# Direction:
Please reproduce the material below with "Toggle" swapped for "Switch" wherever it occurs, leaving everything else unchanged.

# Information shown:
---
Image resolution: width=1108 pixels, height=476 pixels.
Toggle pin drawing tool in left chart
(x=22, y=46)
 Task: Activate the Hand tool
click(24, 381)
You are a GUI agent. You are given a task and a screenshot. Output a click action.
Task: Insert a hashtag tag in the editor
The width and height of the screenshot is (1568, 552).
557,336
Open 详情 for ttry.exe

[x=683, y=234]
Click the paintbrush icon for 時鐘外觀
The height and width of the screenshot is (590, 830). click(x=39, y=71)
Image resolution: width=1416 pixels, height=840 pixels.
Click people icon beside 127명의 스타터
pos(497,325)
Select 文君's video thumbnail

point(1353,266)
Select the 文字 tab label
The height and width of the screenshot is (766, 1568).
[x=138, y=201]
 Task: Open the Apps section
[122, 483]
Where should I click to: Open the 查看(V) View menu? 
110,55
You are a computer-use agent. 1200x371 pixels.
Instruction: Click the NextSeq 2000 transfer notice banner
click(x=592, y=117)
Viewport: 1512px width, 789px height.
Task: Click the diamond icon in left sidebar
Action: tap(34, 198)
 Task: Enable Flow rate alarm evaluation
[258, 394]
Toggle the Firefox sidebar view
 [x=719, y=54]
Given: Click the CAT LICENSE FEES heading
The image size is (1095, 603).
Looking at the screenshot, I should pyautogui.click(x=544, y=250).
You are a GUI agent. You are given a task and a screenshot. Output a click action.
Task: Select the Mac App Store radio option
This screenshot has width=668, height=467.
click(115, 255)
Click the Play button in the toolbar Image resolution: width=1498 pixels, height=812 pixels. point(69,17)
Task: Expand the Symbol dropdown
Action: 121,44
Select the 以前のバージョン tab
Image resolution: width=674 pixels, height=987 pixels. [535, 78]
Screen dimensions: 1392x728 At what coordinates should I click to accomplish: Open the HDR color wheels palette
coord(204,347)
---
# Solution:
Image resolution: width=1108 pixels, height=476 pixels.
Switch pin drawing tool in left chart
(x=22, y=46)
 Task: Activate the Hand tool
click(24, 381)
You are a GUI agent. You are given a task and a screenshot. Output a click action.
Task: Insert a hashtag tag in the editor
The width and height of the screenshot is (1568, 552).
557,336
Open 详情 for ttry.exe

[x=683, y=234]
Click the paintbrush icon for 時鐘外觀
The height and width of the screenshot is (590, 830). click(x=39, y=71)
Image resolution: width=1416 pixels, height=840 pixels.
Click people icon beside 127명의 스타터
pos(497,325)
Select 文君's video thumbnail

point(1353,266)
Select the 文字 tab label
The height and width of the screenshot is (766, 1568).
[x=138, y=201]
 Task: Open the Apps section
[122, 483]
Where should I click to: Open the 查看(V) View menu? 
110,55
You are a computer-use agent. 1200x371 pixels.
Instruction: Click the NextSeq 2000 transfer notice banner
click(x=592, y=117)
Viewport: 1512px width, 789px height.
Task: Click the diamond icon in left sidebar
Action: tap(34, 198)
 Task: Enable Flow rate alarm evaluation
[258, 394]
Switch the Firefox sidebar view
 [x=719, y=54]
Given: Click the CAT LICENSE FEES heading
The image size is (1095, 603).
Looking at the screenshot, I should pyautogui.click(x=544, y=250).
You are a GUI agent. You are given a task and a screenshot. Output a click action.
Task: Select the Mac App Store radio option
This screenshot has width=668, height=467.
click(115, 255)
Click the Play button in the toolbar Image resolution: width=1498 pixels, height=812 pixels. point(69,17)
Task: Expand the Symbol dropdown
Action: 121,44
Select the 以前のバージョン tab
Image resolution: width=674 pixels, height=987 pixels. [535, 78]
Screen dimensions: 1392x728 At what coordinates should I click to accomplish: Open the HDR color wheels palette
coord(204,347)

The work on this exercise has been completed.